Do you dream of having a machine that maintains relationships with all of your customers and finds new ones for you, too? That’s what a lot of people think a Customer Relationship Management (CRM) tool will do for them, but the reality is that it CRMs fail businesses for a myriad of reasons.
Without the proper planning and policies in place, a CRM will not only be ineffective, but add confusion and complexity to your business. There are a number of pitfalls to avoid when incorporating a CRM for your alcohol brand. It’s good to start by learning what a CRM for the beverage alcohol industry can do.
What do CRM systems do?
A customer relationship management tool is any technology that manages your relationships with your customers and potential customers. It enables you to get a handle on all the individual people, such as distributors or beverage directors, that you interact throughout the sales process.
CRM tools are meant for anyone in a business to have a central point of data about customers. They can be used by sales departments, business development, customer service, or any other component of your company. They allow you to ensure that no important customer data gets lost and that your organization stays on the same page.
Why is a CRM for the beverage alcohol industry important?
Perhaps the most important thing a business can do is get more customers. You want to retain your existing accounts and acquire new ones. The more information you can collect on those on- or off-premise accounts, the better. And the more you can have that information available and in a useful form for every department in your company, even better. That’s a lot of data points to manage and a lot of different needs to address.
Why do CRMs fail and how can they succeed?

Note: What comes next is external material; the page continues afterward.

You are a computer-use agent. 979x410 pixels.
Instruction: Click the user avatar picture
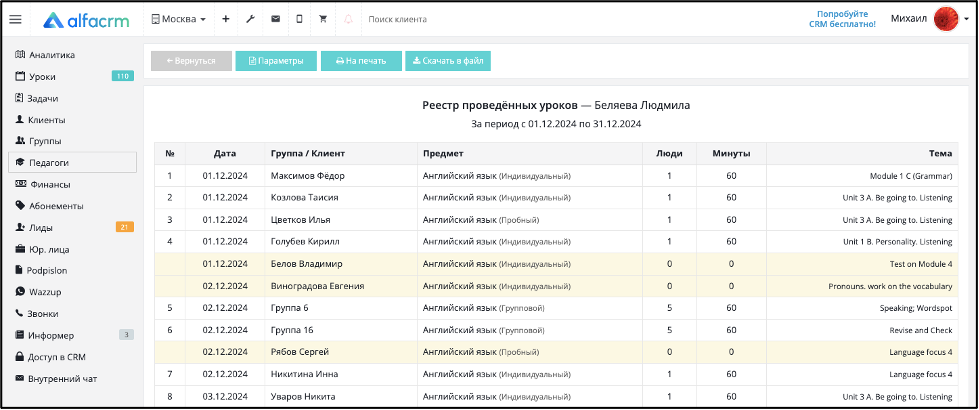(x=946, y=19)
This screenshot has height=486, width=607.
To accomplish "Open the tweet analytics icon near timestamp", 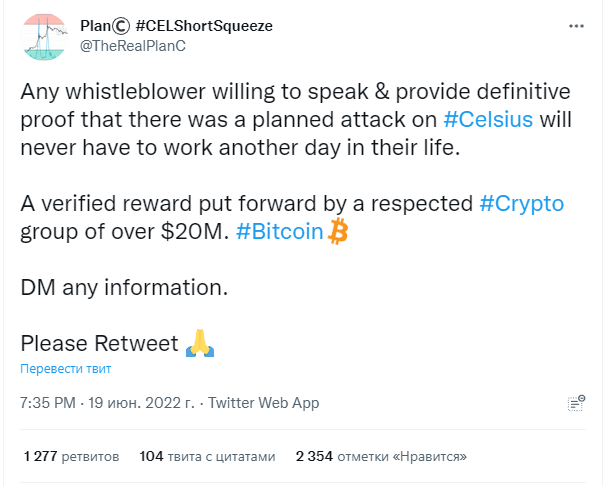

Like any complex system, there are lots of reasons a CRM can fail a beverage alcohol business. A few top contenders are:
- Staff not committing to using it: It sounds obvious, but if every member of your team, including your market managers, your field team, and your brand ambassadors, doesn’t use it, your CRM is doomed. There are a number of reasons they may not use it, for example, maybe it’s not user-friendly and difficult to learn how to use or maybe it doesn’t align well with the existing sales process.
Related to this is the need for quantifiable metrics for success. How do you know when your CRM is succeeding or – perhaps more importantly – failing?
- Outgrowing it: Your company is going to change over time. This means your goals, your audience, and maybe even your skus will change as well. A CRM set up a year ago might no longer make sense for who your beverage business is now. Make sure your CRM can adapt with your brand.
This may mean having a team devoted to monitoring the CRM’s success and providing modifications when it makes sense.
- Bad data: As the saying goes, garbage in results in garbage out. You want to make sure your data is accurate and clean enough to be analyzed and useful. Making sure this is solid will help with employee buy-in as well. This may mean having a team devoted to monitoring the CRM’s success and providing modifications when it makes sense.
This can mean monitoring your data collection and providing clear direction as to how you want it done.
Using Industry-Specific CRM Technology
Fortunately, there are some powerful industry-specific CRM tools out there that are built precisely for beverage alcohol brands. Overproof, a SaaS product built by beverage industry professionals for beverage industry professionals, is one technology option that has built-in CRM functionality. The AI-driven platform, however, goes well beyond the normal capabilities of a CRM, offering features that can help an alcohol brand determine their success probability at any venue in the United States.
With over 1.5 million on-and off-premise venues already in the Overproof database and a data team that is constantly updating it, this CRM tool is always up-to-date with clean data. As your team uses the Overproof app in the field, all of their sales activity will be tracked and visible to management through dashboards in the Overproof portal, so you can monitor and optimize your sales strategies. Your proprietary data, such as your portfolio, competitor brands, and depletion reports, can also be added to the Overproof platform, adding a third layer of data to make sure all of the different data points are stored in one place and working together to help you refine your go-to-market strategy.
Using a CRM for your beverage alcohol business effectively means a full organizational commitment over a long term period. That shouldn’t scare you off though. After all, the same is true with the adoption of any technology. That commitment of time and energy will pay off in improved customer relations, better departmental interoperability, increased efficiency and more sales.
What does a CRM do?
A customer relationship management tool is any technology that manages your relationships with your customers and potential customers.
What are the benefits of CRM? Why is CRM needed? Why is CRM important?
CRMs enable you to get a handle on all the individual people you interact with in the course of sales. They allow you to ensure that no important customer data gets lost and that your organization stays on the same page. A CRM is important because it helps you to retain your existing customers and acquire new ones by collecting important data about them and having that information available and in a useful form for every department in your company, even better.
Why does CRM implementation fail?
CRMs fail for many reasons. For example, your staff may not be committed to using it, it may not have been set up with clear goals or purpose, your company has outgrown it, or the data collected is either inaccurate or not useful.
What makes for CRM system success? To successfully implement a CRM tool, you can involve your employees that will be using the system most in the initial design, invest in training them on how to properly use the tool, provide clear direction on how to collect data and input it accurately, and have quantifiable metrics to determine its success.